++++ DOCUMENT TEXT ++++
In another non-limiting embodiment shown in FIG. 4 , the training system 200 can be implemented as a single-stage training methodology. In this example, the training system 200 employs a localization and depth estimation model 225. Unlike the multi-step training methodology, which literally performs multiple-steps (e.g., region of interest extraction, inputting the image of the defect at the region of interest into the model, and estimating the depth using the depth estimation model) one input image at a time, the localization and depth estimation model 225 can input several images 109 at once, and then simultaneously output: (1) a list of all detected defects, the locations of the defects in the respective images, and the estimated depths for each of the defects; and/or (2) a depth map with bounding boxes for all individual defects in their respective input images.
Turning to FIG. 5 , a testing operation performed using the depth estimation model 204 is illustrated according to a non-limiting embodiment. Although FIG. 5 implements the depth estimation model 204 trained according to the multi-stage training system 200 shown in FIG. 3 , it should be appreciated that the 225 trained according to the single-stage training system 200 shown in FIG. 4 can be utilized without departing from the scope of the present disclosure.
++++ ITEMS ++++
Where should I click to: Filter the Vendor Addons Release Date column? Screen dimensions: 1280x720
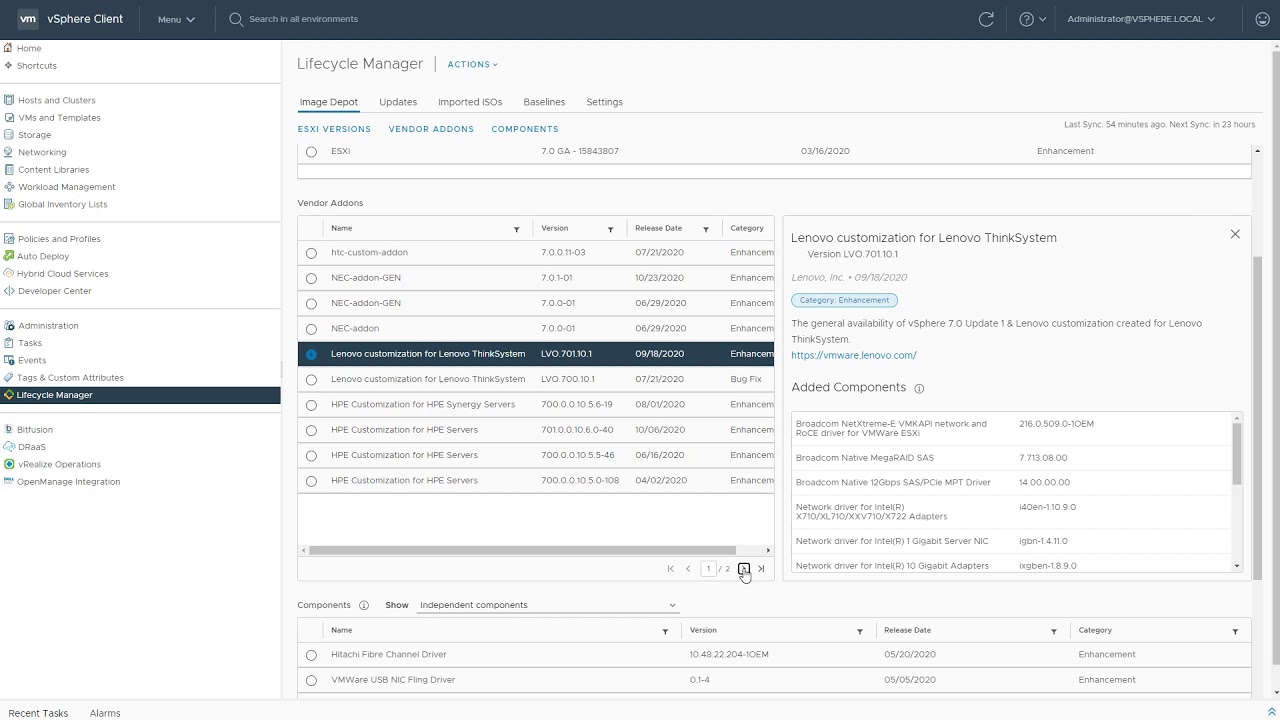[705, 229]
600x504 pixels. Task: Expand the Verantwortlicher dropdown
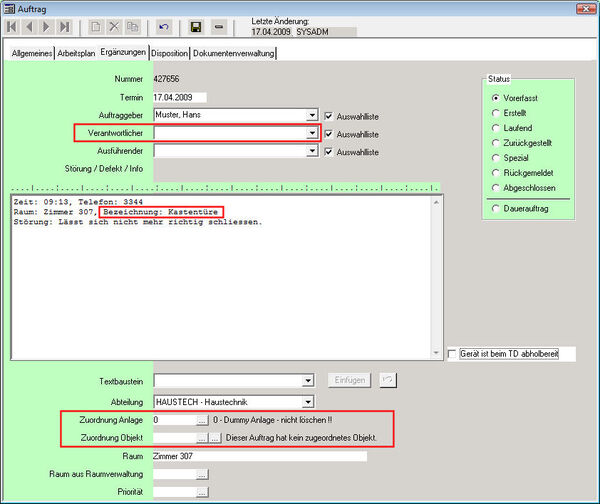(312, 133)
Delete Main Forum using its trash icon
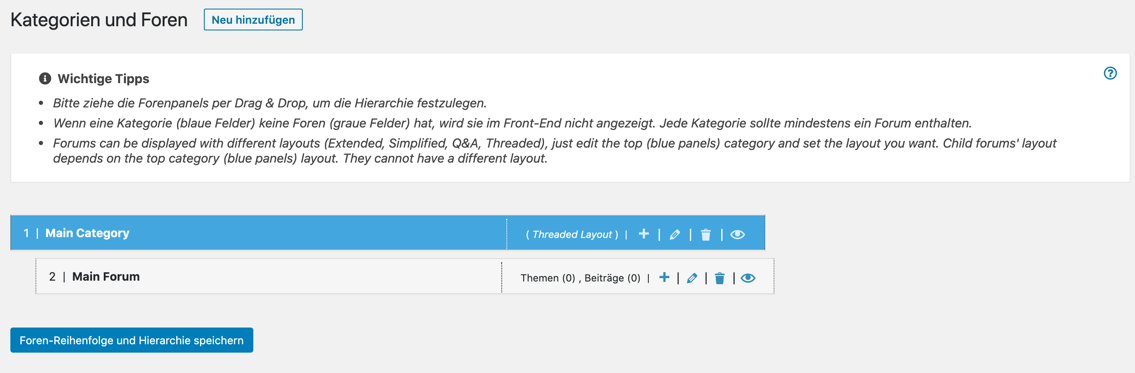Image resolution: width=1135 pixels, height=373 pixels. [x=720, y=278]
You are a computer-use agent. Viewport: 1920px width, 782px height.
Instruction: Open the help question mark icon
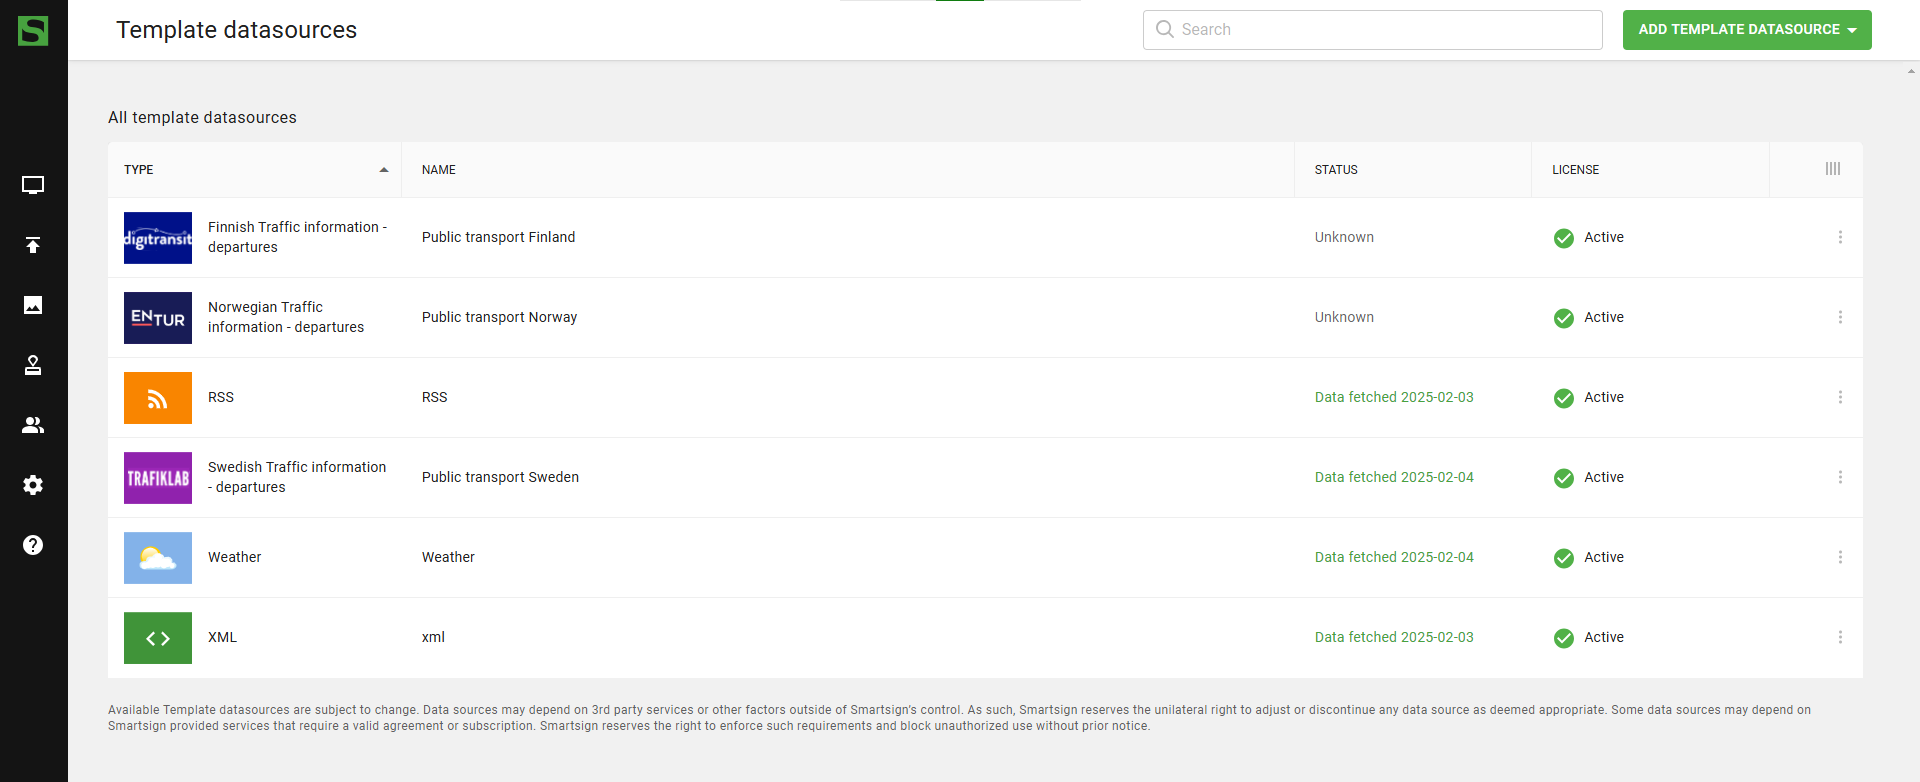[x=33, y=545]
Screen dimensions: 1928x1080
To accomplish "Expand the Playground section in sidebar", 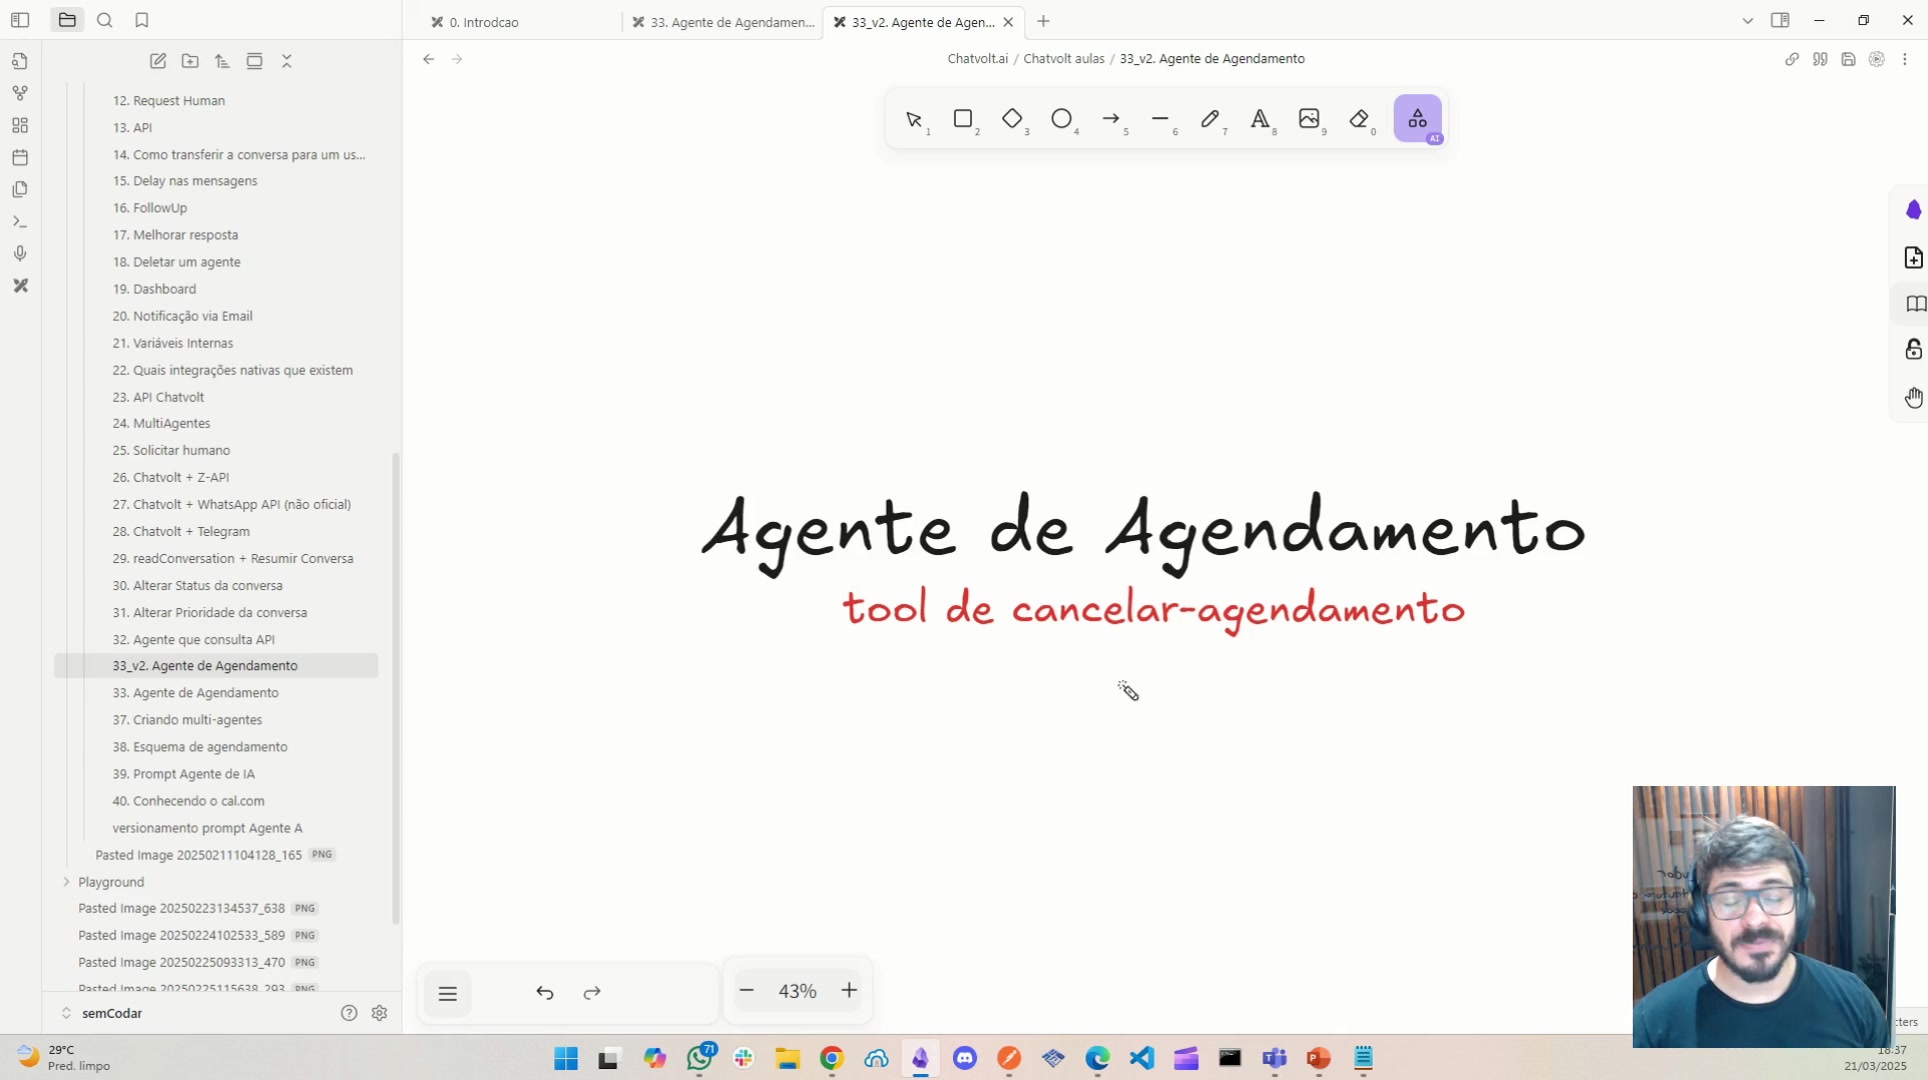I will coord(66,882).
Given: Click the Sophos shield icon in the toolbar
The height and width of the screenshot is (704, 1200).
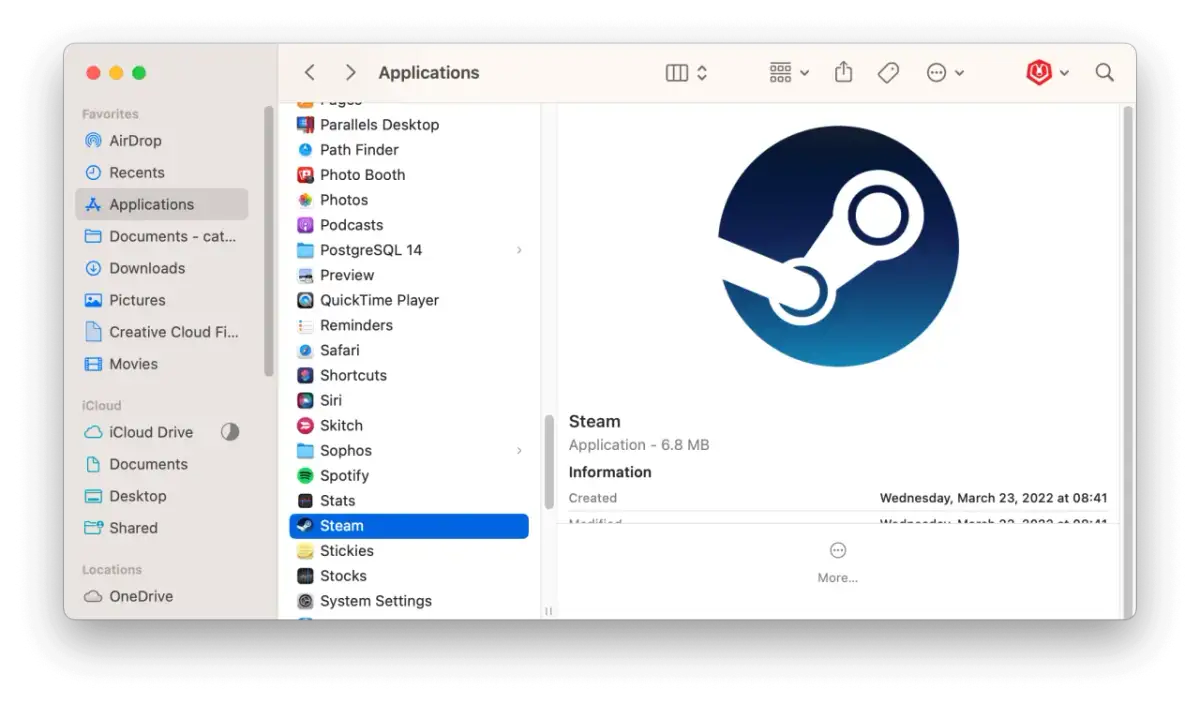Looking at the screenshot, I should tap(1038, 72).
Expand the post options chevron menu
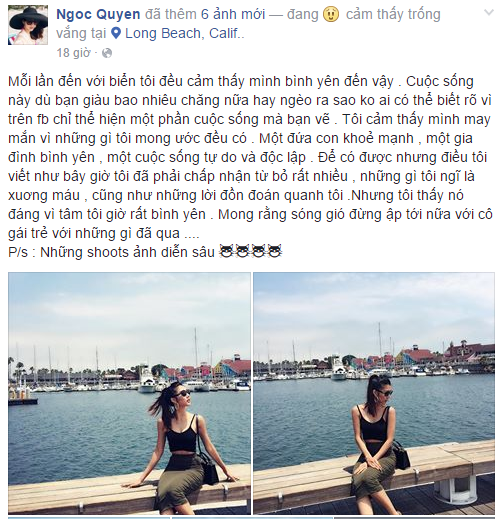 coord(489,13)

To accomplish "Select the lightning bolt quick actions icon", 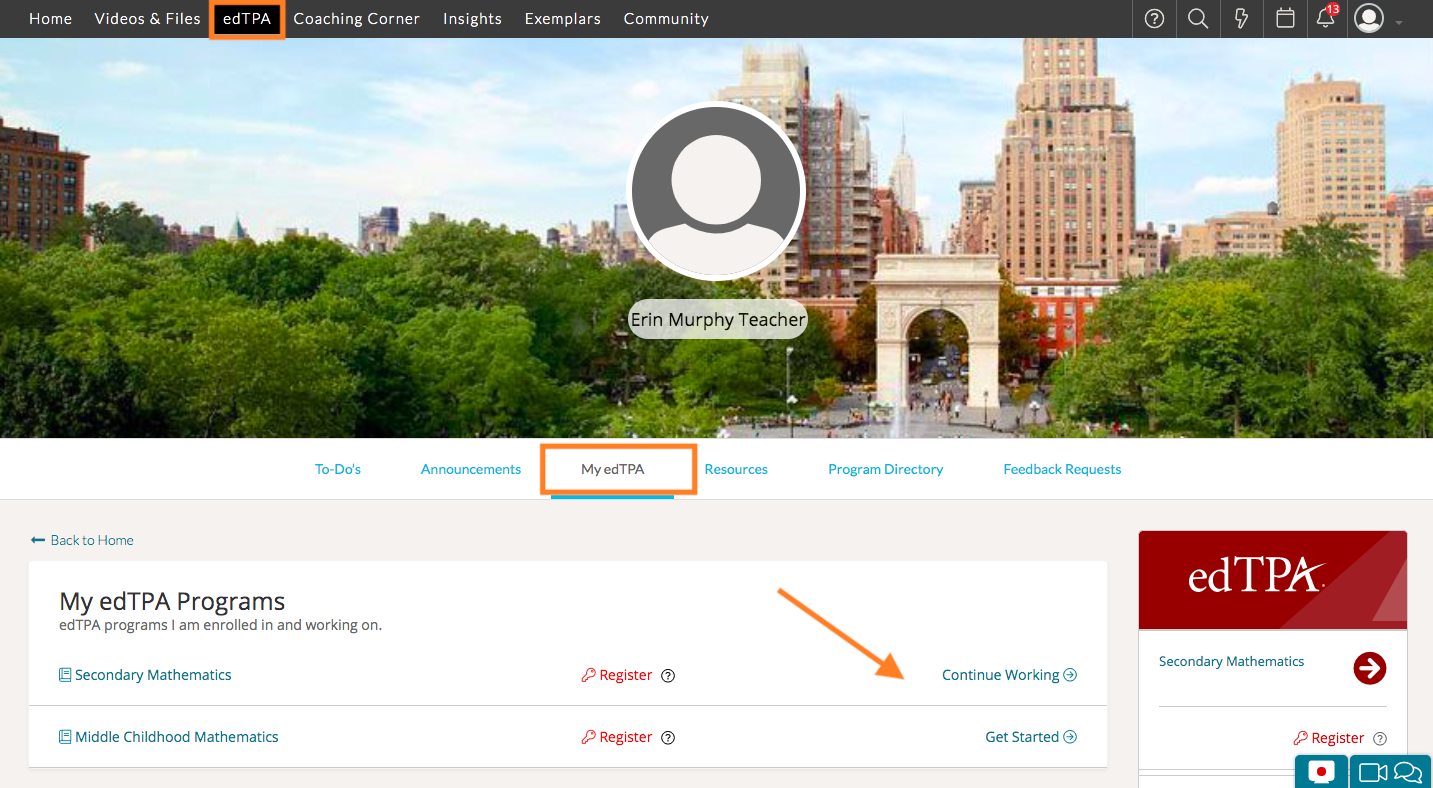I will [1241, 19].
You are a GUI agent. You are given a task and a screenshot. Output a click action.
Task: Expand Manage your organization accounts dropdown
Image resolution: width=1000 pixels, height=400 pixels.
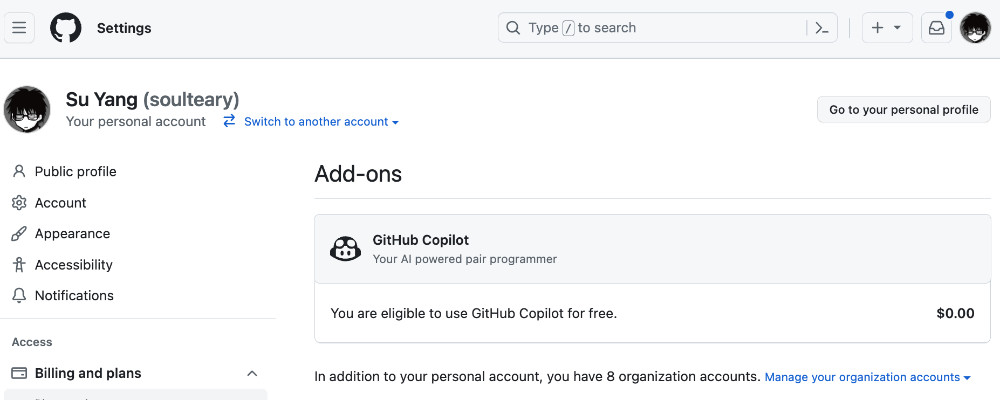867,377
++++
**SET OF TASKS**.
[1] Using the passage on defect depth estimation training, decide whether each statement agrees with it. Answer yes or no for each, and quote the words from the passage that settle it.
(a) The localization and depth estimation model can take in several images at once.
(b) The multi-step training methodology handles many input images at the same time.
(c) FIG. 5 implements the model trained by the single-stage training system of FIG. 4.
[2] Extend the passage on defect depth estimation training with a few sentences that pick up after its final sentence.
The entries are not needed for this work.

**RESULTS BY TASK**.
[1]
(a) Yes: "the localization and depth estimation model 225 can input several images 109 at once"
(b) No: "one input image at a time"
(c) No: "FIG. 5 implements the depth estimation model 204 trained according to the multi-stage training system 200 shown in FIG. 3"

[2]
In FIG. 5 , a real two-dimensional image 250 for testing is obtained from an optical instrument 105 (e.g., a borescope). The test image 250 captures an object 108 under inspection, which is subsequently processed through the region of interest extractor 212. The region of interest extractor identifies and isolates a region of interest 109 containing a defect in the object 108 captured in the real two-dimensional image 250. This region of interest 109, now featuring the defect, is then directed into the trained depth estimation model 204. The depth estimation model 204, having been trained on suitable data described herein, leverages its learned knowledge to estimate the depth of the detected defect. The depth estimation is provided in the form of either estimated depth scalars (e.g., scalar numerical value) 218, which may be discrete or continuous, and/or an estimated depth map (i.e., a depth map imagery ranging from a minimum depth e.g., −0.×2 to a maximum depth e.g., +0.×3) 220, offering a comprehensive representation of the defect's depth characteristics (e.g., an estimation of the defect's depth).
Referring now to FIG. 6 , one or more non-limiting embodiments provides a training system 200 that utilizes a semi-supervised learning scheme to train an autoencoder 300 (e.g., encoders/decoders) and a classifier/regressor supervised model 310 which serves as a depth estimation model. The training system 200 includes an unsupervised training pipeline 350 and a supervised training pipeline 352.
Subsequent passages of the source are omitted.